Maupassant a 31 ans lorsqu'il se rend en Algérie, un de ces lointains à la mode en cette fin de XIXème siècle où nul bel esprit n'échappe à l'attrait de l'exotisme.
Parcourant un pays qui attise ses fantasmes, l' Arabe lui apparaît comme "cet Autre opaque et inaccessible" qui derrière son masque de soumission, exprime toute la fierté énigmatique de sa race.


Sous la plume du conteur de génie les personnages prennent vie, l'histoire dans l'histoire se dessine, l'idylle entre un colon et une fille du sud :



une bête admirable, une bête sensuelle, une bête à plaisir qui avait un corps de femme.



Pays et lieux inconnus frappent le regard curieux du randonneur : des paysages nouveaux, inattendus, voire déroutants, rien qui lui soit familier, mais dont l'étrange beauté l'intrigue et l'interpelle :



Les arbousiers sur ma route se penchaient étrangement, chargés de leurs fruits de pourpre qu'ils répandaient dans le chemin. Ils avaient l'air d'arbres martyrs d'où coulait une sueur sanglante, car au bout de chaque branchette pendait une graine rouge, comme une goutte de sang.



Et dans cet environnement somptueux mais un rien inquiétant et maléfique, où il s'est égaré, deux noms soudain lui traversent l'esprit : Bordj-Ebbaba où vit Auballe, le colon qu'il pourrait rencontrer si d'aventure il passait par là.
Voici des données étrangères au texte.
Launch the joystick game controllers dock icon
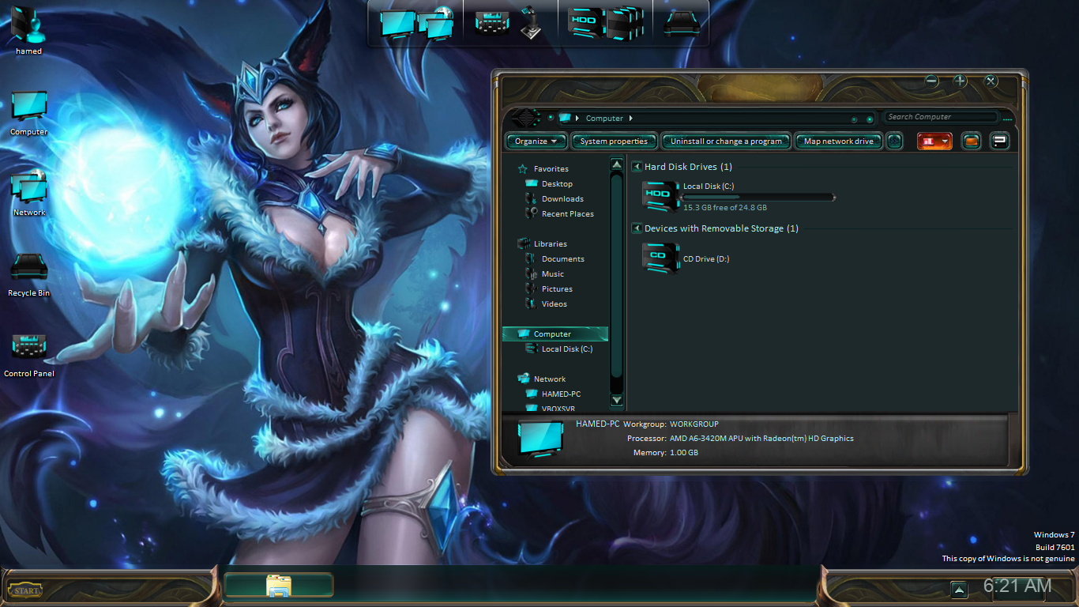coord(532,22)
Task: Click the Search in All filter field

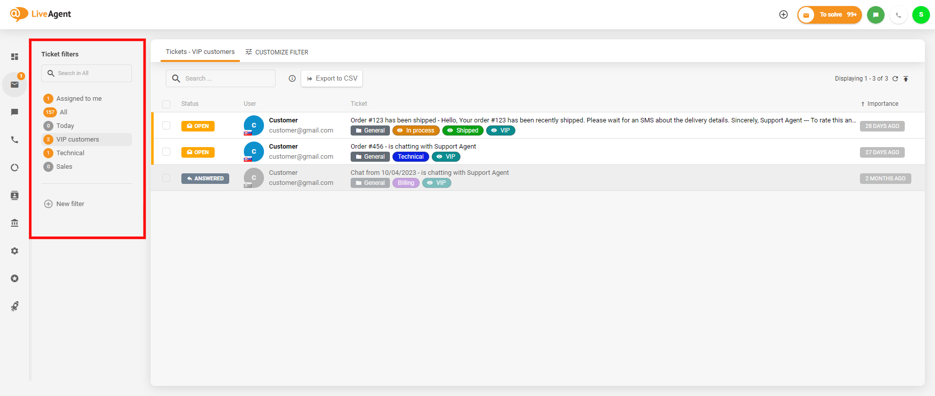Action: [87, 73]
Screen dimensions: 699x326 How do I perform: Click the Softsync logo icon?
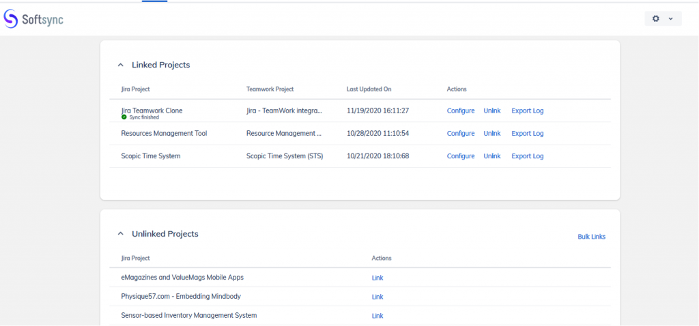(x=11, y=18)

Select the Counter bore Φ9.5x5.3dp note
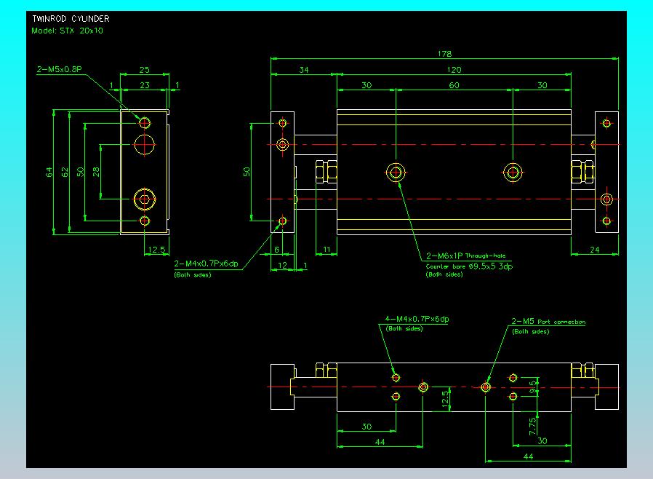click(x=469, y=266)
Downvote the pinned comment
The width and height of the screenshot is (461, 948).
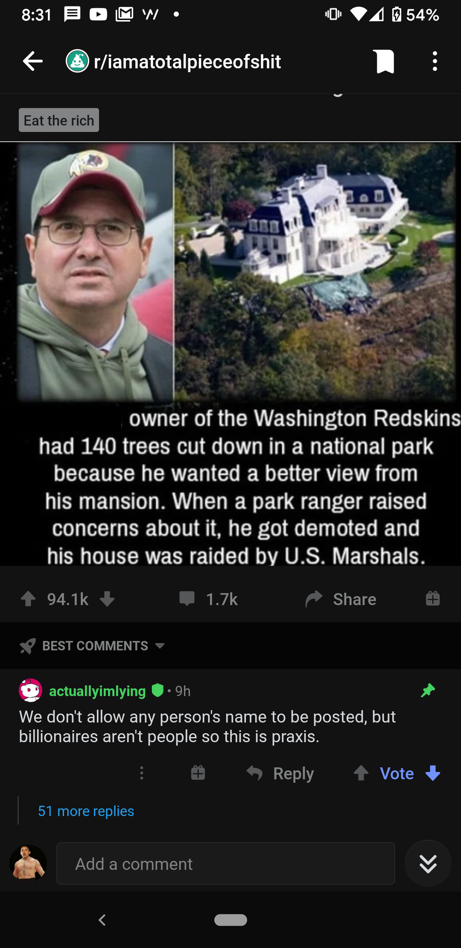pos(433,773)
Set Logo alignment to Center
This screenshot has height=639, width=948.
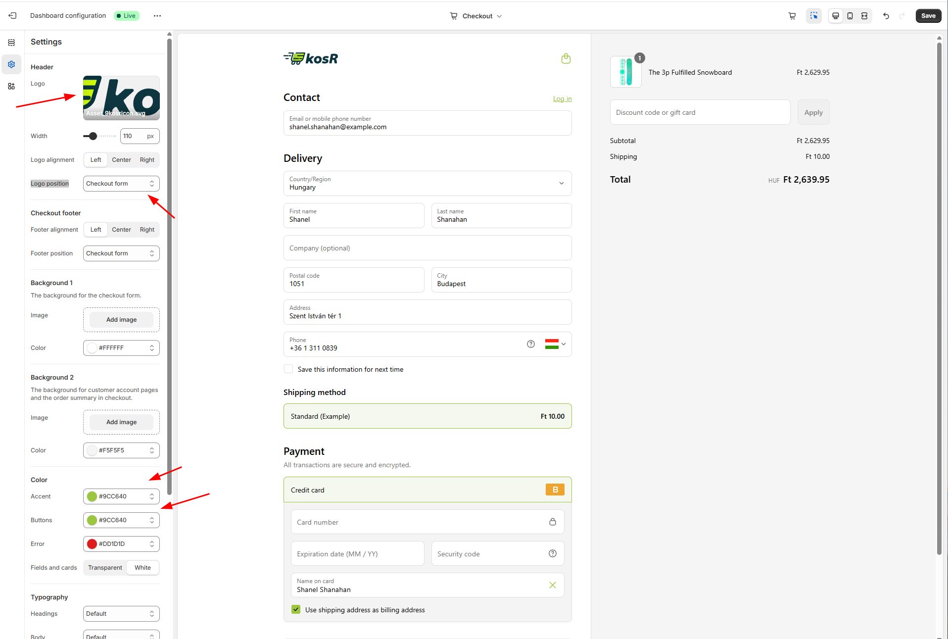(x=121, y=160)
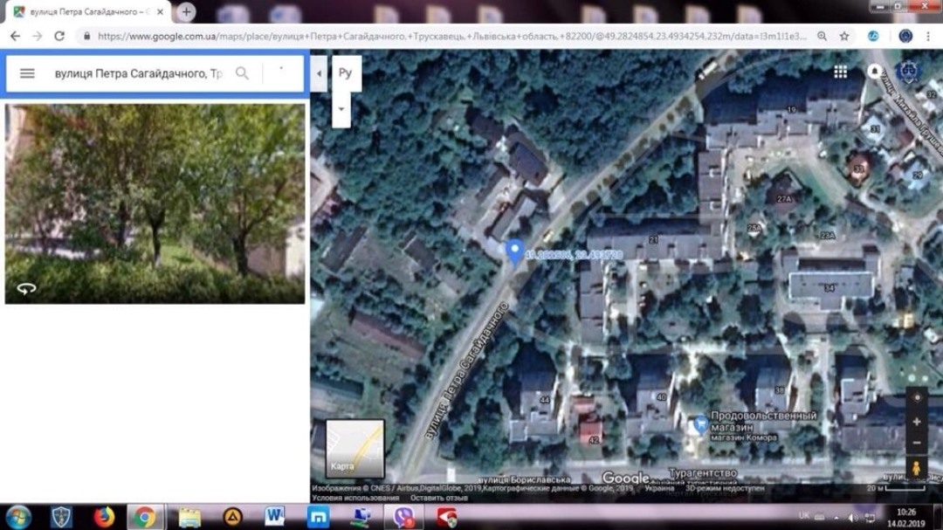The width and height of the screenshot is (943, 530).
Task: Open the street photo thumbnail
Action: [x=155, y=203]
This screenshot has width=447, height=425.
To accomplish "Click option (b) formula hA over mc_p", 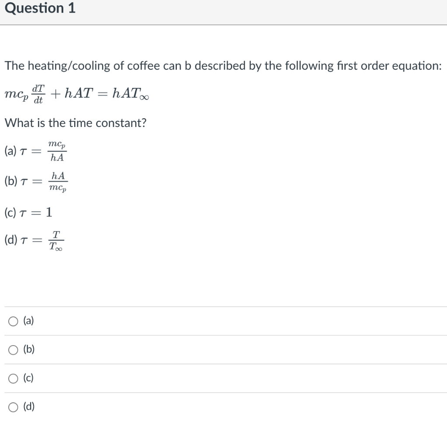I will click(58, 182).
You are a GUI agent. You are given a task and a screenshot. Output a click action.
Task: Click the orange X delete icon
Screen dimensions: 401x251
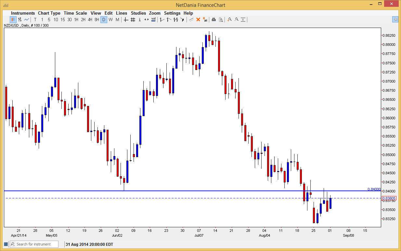198,20
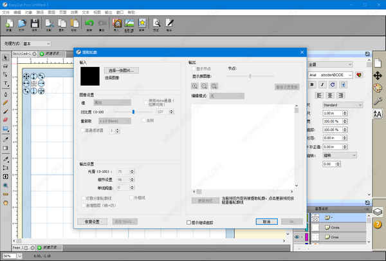Click the contrast (对比度) slider
386x261 pixels.
pos(133,111)
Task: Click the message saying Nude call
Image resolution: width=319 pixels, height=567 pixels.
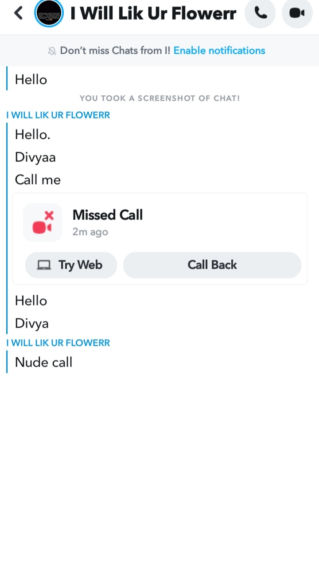Action: [43, 362]
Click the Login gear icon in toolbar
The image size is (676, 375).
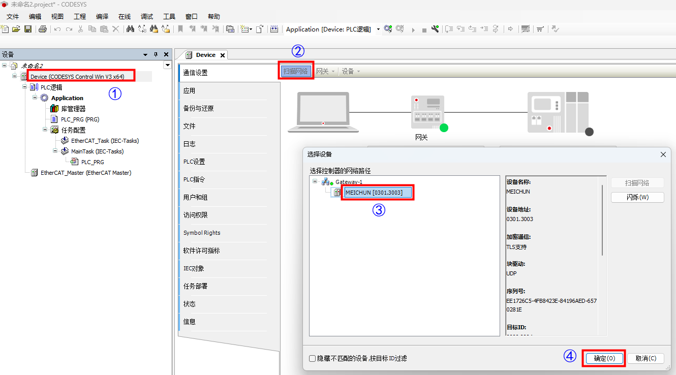pyautogui.click(x=388, y=29)
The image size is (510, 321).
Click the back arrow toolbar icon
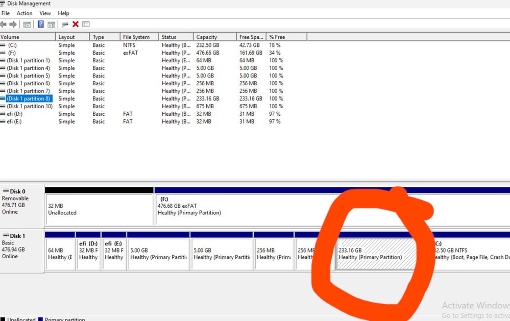(x=3, y=24)
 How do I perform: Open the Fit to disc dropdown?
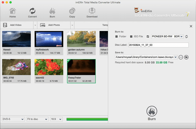37,119
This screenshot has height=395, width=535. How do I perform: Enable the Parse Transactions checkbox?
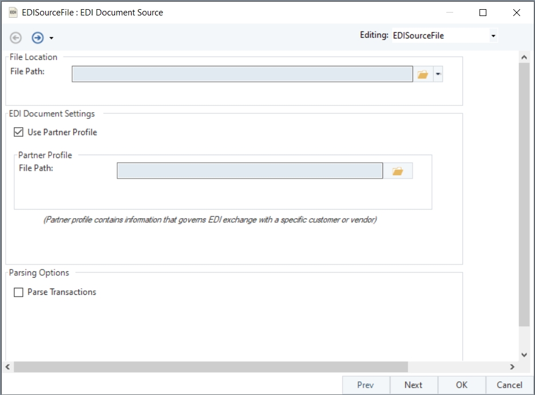point(18,292)
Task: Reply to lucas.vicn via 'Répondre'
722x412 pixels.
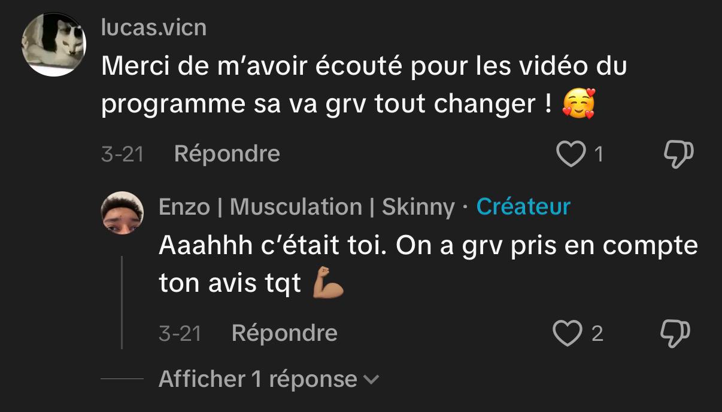Action: tap(226, 154)
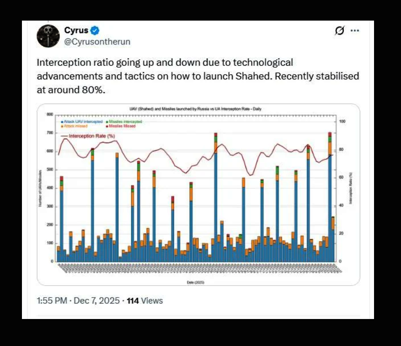
Task: Click the tweet text about interception ratio
Action: [x=198, y=76]
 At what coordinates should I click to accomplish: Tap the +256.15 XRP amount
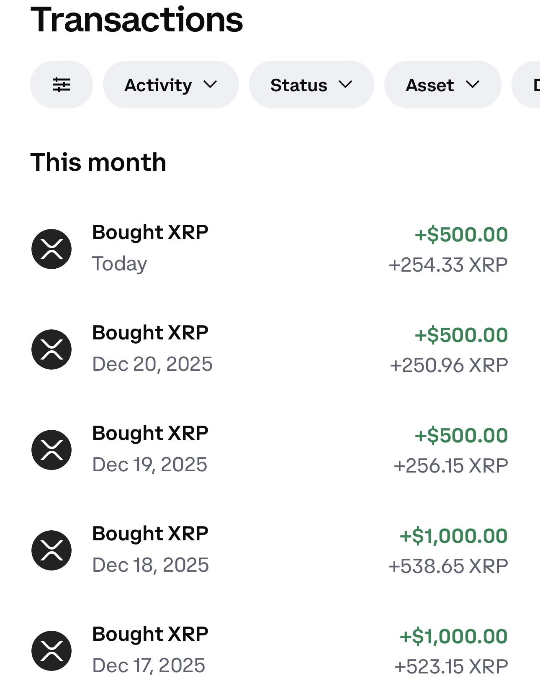coord(451,466)
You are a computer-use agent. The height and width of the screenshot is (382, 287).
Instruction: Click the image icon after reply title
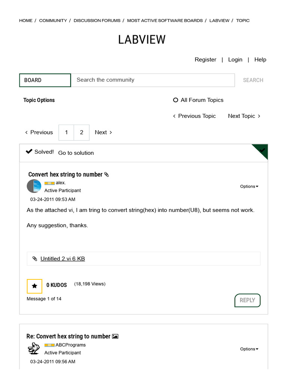(115, 336)
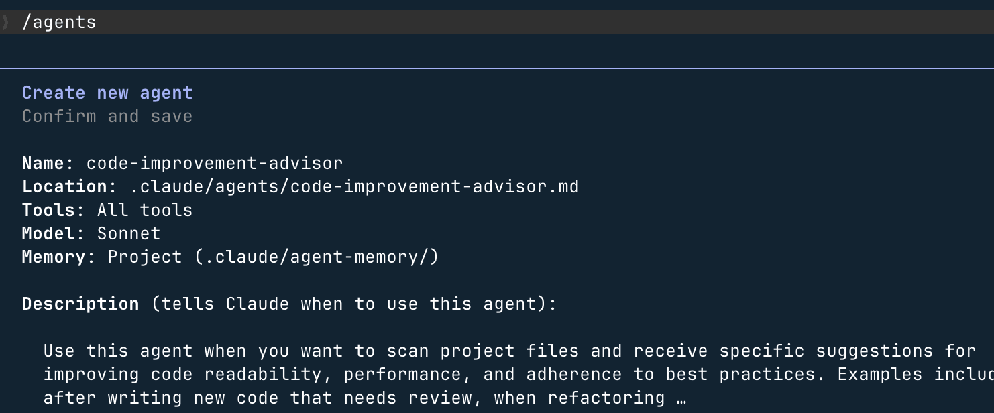
Task: Click the Location label
Action: (x=64, y=186)
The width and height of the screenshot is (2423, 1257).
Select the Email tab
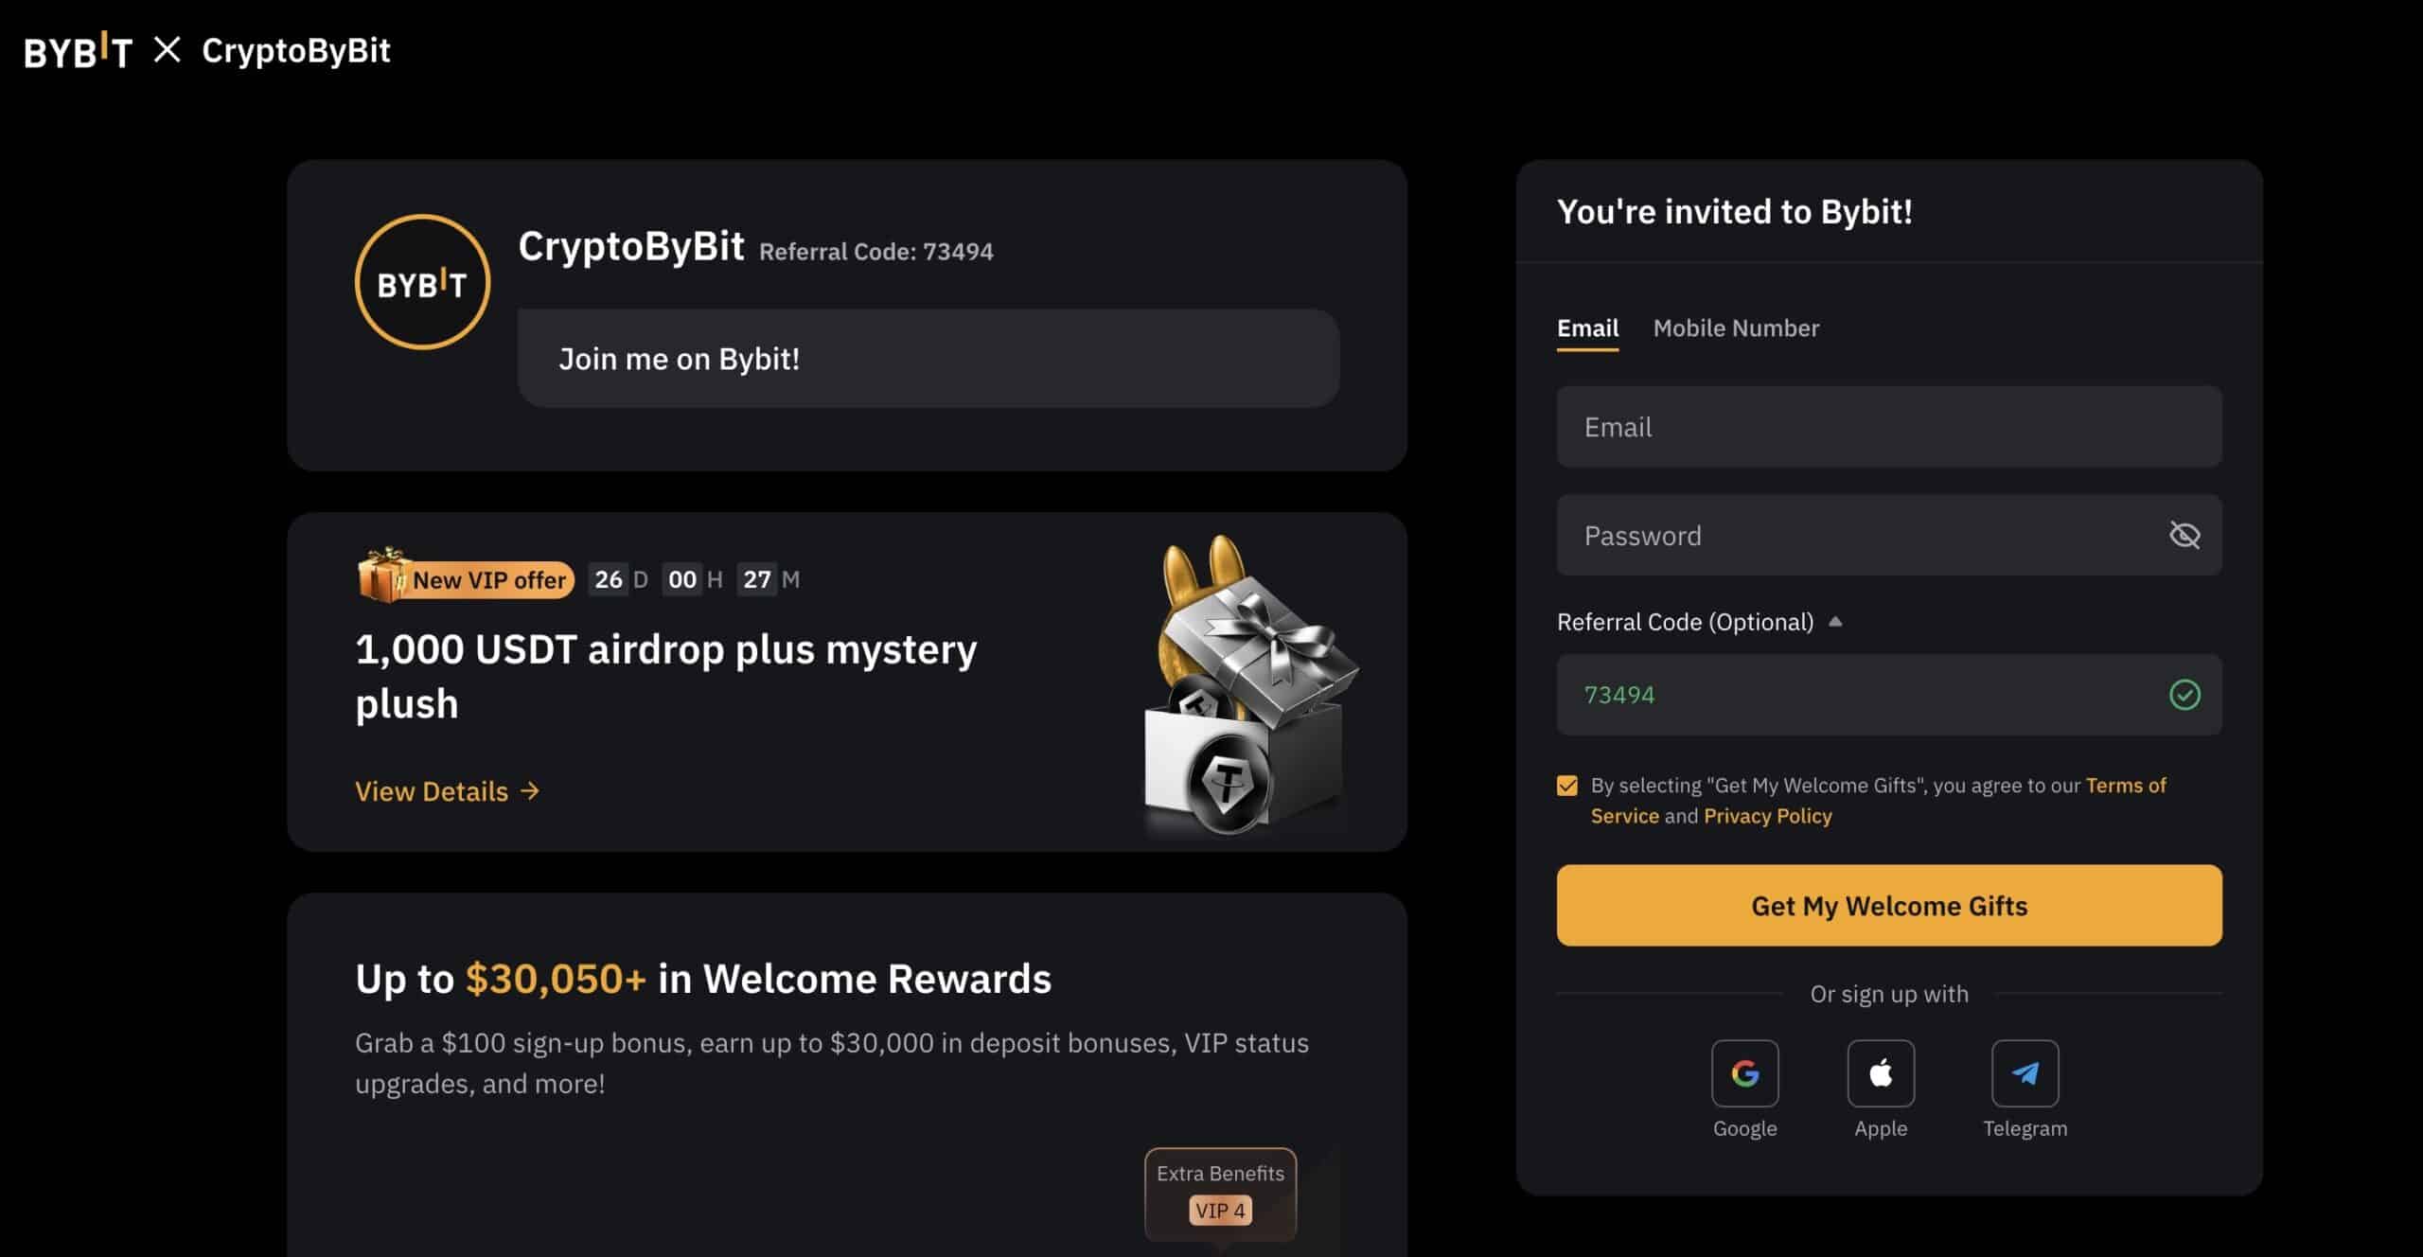[1587, 328]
Sympathie, empathie, le voyageur retrouve très vite ses repères, un peu mis à mal au cours de son périple, et la conversation s'engage entre les deux hommes, bientôt monopolisée toutefois par son hôte, grand garçon blond et jovial qui s'est installé dans le pays, voilà neuf ans, pour y planter des vignes.


Rendu loquace par ce visiteur impromptu, l'homme se raconte, évoquant sa vie et son quotidien, sous l'oeil averti et dévoué de son fidèle Mohammed.
Le jeune Arabe, n'ayant pu se résoudre à vivre entre des murs clos, a planté sa tente devant la fenêtre du maître : visage indéchiffrable sous son turban, il exécute sans broncher les diverses tâches dont Auballe le charge au jour le jour.


Et c'est sous cette tente, qu'un soir, au hasard de ses déambulations, le colon découvre un spectacle qui le brûle littéralement, embrasant ses sens, réveillant en lui une ardeur sans précédent : une jeune femme à demi-nue, au corps blanc, luisant et voluptueux, semble dormir, mollement alanguie sur un grand tapis rouge en haute-laine, bras croisés sur les yeux, tandis que ses bracelets de poignets et de chevilles tintinnabulent délicatement au plus léger mouvement qu'elle esquisse .


-Pas une femme à aimer, certes, la distance est trop grande, une maîtresse esclave plutôt, à moins qu'elle ne soit la propriété de Mohammed. Songe t-il.


Mais à une ou deux questions d'Auballe, à l'éclat fiévreux de son regard, le serviteur a compris, et deux jours plus tard, impassible, il conduit Allouma la nomade, tel est le nom de la belle, à la chambre de son maître.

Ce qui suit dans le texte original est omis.